Include in the output exactly the lines from the opening of the data through the line containing "Aanmelden nieuwsbrief (669, 2269)", and nothing more.

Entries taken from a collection
---*---
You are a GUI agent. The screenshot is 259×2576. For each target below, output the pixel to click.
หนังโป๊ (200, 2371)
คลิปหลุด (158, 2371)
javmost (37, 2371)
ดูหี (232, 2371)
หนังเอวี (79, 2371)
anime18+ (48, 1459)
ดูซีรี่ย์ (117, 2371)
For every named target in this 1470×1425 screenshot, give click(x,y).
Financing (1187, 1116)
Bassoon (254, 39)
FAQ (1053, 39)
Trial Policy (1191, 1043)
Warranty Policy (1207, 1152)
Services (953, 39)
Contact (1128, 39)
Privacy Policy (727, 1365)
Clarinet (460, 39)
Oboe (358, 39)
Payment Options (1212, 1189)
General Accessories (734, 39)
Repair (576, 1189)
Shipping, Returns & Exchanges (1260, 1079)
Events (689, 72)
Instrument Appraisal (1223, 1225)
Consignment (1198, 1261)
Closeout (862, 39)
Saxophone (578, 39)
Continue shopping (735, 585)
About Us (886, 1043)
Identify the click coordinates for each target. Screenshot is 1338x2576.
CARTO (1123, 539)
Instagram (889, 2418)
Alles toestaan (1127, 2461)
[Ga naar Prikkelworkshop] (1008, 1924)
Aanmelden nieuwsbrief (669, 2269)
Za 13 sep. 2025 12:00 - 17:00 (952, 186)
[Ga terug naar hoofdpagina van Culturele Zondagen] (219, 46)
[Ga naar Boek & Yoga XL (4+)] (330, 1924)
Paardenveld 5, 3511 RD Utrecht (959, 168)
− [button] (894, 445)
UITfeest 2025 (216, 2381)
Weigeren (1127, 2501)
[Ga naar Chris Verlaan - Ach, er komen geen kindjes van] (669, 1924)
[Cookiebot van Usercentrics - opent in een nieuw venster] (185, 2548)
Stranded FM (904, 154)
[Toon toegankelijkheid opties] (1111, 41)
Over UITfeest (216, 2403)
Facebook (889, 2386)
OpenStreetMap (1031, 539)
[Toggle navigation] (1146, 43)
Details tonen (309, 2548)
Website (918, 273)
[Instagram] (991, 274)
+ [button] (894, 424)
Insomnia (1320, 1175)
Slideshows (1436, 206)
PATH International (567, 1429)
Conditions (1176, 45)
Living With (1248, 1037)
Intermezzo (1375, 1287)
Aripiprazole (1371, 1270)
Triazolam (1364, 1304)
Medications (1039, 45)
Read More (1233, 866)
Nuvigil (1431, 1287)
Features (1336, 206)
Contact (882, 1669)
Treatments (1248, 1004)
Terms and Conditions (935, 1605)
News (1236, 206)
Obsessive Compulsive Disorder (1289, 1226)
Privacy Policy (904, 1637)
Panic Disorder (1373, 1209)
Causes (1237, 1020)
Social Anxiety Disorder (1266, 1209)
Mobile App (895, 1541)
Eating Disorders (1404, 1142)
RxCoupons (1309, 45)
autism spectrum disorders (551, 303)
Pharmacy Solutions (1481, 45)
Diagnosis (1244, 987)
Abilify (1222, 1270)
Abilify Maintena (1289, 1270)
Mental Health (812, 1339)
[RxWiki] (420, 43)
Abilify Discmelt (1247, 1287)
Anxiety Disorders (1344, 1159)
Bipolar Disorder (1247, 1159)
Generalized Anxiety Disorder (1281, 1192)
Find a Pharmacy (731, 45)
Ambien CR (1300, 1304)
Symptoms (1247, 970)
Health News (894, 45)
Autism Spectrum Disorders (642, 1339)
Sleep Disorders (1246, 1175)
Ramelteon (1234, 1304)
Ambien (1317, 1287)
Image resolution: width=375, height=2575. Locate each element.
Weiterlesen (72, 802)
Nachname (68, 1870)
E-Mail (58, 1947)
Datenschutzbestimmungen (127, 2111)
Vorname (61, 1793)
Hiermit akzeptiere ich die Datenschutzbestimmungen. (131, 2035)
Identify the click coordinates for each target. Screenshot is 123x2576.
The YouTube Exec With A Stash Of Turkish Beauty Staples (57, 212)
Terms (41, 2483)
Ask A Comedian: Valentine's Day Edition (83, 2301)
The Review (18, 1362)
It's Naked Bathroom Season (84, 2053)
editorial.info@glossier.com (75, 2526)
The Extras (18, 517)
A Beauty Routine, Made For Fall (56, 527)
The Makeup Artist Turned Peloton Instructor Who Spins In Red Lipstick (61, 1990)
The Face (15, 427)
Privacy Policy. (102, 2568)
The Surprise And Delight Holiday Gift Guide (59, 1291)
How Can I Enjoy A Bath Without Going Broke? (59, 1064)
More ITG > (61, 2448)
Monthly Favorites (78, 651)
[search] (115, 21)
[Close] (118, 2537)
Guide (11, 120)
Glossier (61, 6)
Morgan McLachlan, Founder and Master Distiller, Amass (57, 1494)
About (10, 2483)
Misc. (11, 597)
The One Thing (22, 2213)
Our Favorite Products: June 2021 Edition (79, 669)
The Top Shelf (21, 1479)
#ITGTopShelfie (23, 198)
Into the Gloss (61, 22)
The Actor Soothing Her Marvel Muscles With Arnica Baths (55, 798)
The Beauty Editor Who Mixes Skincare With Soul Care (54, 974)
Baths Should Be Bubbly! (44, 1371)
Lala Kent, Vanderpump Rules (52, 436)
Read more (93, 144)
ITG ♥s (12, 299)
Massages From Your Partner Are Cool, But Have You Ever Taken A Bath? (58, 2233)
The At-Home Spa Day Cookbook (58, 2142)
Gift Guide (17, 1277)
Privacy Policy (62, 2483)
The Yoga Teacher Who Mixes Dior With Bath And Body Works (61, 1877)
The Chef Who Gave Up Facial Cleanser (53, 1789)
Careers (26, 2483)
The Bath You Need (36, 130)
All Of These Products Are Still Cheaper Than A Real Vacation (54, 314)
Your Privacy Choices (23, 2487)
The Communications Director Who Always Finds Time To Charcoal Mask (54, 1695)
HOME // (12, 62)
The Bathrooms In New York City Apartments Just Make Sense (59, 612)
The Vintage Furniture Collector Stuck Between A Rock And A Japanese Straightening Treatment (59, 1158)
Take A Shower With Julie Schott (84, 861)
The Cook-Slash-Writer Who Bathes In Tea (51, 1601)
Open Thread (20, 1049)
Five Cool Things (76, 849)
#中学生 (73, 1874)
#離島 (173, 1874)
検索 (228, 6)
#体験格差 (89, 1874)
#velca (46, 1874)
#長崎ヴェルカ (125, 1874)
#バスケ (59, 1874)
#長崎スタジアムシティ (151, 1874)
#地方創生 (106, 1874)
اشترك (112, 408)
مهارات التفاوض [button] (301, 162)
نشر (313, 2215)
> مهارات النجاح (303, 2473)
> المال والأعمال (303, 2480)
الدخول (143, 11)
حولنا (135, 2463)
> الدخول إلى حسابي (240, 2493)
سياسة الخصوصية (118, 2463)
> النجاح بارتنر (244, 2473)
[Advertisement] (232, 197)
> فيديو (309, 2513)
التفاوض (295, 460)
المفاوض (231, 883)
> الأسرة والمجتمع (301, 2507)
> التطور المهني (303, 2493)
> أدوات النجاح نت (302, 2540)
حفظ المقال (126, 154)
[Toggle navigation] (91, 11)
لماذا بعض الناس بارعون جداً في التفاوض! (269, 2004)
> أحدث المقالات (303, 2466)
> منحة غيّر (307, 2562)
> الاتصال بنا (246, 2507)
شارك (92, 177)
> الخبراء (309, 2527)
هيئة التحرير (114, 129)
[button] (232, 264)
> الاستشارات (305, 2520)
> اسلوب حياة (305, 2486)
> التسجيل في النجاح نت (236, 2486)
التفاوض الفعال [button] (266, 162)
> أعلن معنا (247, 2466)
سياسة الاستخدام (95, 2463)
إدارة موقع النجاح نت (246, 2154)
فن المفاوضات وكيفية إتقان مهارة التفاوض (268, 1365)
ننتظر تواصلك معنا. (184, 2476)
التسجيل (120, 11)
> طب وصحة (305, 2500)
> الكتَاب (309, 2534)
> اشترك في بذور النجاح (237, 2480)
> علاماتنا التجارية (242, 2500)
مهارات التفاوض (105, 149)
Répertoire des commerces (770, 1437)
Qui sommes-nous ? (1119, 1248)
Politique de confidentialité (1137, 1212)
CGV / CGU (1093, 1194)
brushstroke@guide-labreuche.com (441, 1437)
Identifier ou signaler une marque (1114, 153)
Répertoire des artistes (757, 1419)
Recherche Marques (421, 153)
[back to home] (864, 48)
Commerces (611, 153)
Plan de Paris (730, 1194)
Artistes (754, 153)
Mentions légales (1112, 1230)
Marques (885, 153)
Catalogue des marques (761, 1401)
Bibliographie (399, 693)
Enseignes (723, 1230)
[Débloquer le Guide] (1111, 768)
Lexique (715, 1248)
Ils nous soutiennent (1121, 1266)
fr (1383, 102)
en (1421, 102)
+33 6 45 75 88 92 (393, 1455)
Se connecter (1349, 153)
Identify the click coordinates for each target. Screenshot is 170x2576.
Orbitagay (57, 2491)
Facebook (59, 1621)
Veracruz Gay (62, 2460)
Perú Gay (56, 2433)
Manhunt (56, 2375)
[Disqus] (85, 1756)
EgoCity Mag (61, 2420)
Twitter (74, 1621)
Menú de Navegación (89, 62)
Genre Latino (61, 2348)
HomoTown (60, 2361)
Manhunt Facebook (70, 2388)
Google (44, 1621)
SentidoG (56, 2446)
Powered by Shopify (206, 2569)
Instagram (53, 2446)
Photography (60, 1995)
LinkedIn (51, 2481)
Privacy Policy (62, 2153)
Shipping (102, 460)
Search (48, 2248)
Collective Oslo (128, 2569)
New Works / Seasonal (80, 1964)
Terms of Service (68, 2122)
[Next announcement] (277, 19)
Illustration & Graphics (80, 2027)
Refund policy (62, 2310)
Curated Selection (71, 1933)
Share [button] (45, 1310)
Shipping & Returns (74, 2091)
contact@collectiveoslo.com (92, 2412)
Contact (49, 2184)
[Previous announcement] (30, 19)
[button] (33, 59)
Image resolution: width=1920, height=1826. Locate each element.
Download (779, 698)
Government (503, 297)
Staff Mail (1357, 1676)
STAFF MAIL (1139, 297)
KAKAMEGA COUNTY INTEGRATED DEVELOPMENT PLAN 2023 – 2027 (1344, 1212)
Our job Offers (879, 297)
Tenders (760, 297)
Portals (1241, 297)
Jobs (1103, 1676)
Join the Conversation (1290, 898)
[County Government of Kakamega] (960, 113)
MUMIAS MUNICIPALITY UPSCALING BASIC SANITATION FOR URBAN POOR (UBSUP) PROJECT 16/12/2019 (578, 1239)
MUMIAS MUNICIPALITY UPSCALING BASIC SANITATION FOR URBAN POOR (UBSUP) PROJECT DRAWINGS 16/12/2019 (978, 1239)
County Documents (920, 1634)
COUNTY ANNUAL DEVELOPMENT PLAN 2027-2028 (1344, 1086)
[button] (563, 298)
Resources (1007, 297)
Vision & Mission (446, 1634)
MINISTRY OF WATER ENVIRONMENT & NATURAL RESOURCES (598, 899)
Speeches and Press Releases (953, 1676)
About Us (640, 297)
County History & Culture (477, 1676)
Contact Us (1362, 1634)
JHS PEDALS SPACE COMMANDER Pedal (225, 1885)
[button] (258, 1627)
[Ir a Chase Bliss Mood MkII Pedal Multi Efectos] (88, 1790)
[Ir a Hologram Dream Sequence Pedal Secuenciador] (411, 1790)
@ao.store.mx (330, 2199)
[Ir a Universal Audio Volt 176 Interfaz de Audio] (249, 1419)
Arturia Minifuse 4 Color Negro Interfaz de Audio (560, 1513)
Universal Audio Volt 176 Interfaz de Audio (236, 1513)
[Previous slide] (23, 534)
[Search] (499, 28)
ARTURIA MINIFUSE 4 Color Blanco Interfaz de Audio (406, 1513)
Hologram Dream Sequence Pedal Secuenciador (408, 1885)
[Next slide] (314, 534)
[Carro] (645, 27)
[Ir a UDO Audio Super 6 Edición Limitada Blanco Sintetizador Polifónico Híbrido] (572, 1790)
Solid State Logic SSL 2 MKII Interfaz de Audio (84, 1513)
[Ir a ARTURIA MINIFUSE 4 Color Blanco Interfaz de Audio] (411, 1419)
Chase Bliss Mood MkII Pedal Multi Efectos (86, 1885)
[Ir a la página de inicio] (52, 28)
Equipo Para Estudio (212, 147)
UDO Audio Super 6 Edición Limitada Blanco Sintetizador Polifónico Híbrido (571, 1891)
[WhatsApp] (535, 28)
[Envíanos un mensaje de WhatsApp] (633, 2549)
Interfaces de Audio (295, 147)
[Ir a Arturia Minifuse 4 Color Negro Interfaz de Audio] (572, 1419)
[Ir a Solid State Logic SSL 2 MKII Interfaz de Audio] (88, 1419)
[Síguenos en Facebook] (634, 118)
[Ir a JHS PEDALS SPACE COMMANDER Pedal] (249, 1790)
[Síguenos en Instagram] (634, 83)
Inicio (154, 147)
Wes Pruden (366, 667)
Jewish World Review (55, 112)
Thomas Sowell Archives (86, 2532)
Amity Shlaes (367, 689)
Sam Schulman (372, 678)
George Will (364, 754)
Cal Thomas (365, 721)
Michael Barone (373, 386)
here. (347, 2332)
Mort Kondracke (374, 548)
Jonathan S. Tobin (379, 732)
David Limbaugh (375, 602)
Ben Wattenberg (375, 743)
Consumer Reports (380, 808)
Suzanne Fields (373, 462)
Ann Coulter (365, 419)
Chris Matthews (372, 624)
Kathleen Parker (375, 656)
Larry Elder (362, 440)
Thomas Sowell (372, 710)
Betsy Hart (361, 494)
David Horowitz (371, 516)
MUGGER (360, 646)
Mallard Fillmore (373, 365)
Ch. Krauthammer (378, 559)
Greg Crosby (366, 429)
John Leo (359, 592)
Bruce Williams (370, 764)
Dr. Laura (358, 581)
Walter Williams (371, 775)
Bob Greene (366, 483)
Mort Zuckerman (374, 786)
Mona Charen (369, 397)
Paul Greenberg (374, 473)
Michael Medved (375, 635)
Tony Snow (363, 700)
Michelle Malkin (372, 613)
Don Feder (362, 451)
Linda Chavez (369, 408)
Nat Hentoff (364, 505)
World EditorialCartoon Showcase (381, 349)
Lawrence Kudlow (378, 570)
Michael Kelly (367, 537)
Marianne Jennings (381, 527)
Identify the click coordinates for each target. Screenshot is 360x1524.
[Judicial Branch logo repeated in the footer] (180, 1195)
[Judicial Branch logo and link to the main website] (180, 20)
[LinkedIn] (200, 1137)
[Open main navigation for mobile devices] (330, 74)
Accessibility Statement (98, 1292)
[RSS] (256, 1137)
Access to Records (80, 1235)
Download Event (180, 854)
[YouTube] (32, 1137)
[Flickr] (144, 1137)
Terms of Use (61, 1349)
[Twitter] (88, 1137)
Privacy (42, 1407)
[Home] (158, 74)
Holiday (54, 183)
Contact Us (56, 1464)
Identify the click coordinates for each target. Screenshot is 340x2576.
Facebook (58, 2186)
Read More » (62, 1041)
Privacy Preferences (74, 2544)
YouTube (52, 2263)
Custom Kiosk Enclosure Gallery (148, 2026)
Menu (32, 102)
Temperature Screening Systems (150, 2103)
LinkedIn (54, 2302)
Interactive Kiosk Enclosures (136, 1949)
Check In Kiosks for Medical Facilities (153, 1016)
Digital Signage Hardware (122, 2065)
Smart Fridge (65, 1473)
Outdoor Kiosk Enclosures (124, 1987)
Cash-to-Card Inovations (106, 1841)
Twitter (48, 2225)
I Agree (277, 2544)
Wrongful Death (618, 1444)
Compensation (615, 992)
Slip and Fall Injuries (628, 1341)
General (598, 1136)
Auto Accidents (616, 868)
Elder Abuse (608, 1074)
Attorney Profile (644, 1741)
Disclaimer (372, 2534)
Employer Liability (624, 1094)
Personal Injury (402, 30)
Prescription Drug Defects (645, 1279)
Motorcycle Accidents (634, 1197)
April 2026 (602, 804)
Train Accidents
---*---
# Result below:
You are a GUI agent. The screenshot is 259×2576. For each target below, output the pixel to click.
หนังโป๊ (200, 2371)
คลิปหลุด (158, 2371)
javmost (37, 2371)
ดูหี (232, 2371)
หนังเอวี (79, 2371)
anime18+ (48, 1459)
ดูซีรี่ย์ (117, 2371)
For every named target in this 1470×1425 screenshot, give click(x,y).
Financing (1187, 1116)
Bassoon (254, 39)
FAQ (1053, 39)
Trial Policy (1191, 1043)
Warranty Policy (1207, 1152)
Services (953, 39)
Contact (1128, 39)
Privacy Policy (727, 1365)
Clarinet (460, 39)
Oboe (358, 39)
Payment Options (1212, 1189)
General Accessories (734, 39)
Repair (576, 1189)
Shipping, Returns & Exchanges (1260, 1079)
Events (689, 72)
Instrument Appraisal (1223, 1225)
Consignment (1198, 1261)
Closeout (862, 39)
Saxophone (578, 39)
Continue shopping (735, 585)
About Us (886, 1043)
Identify the click coordinates for each target. Screenshot is 1338x2576.
CARTO (1123, 539)
Instagram (889, 2418)
Alles toestaan (1127, 2461)
[Ga naar Prikkelworkshop] (1008, 1924)
Aanmelden nieuwsbrief (669, 2269)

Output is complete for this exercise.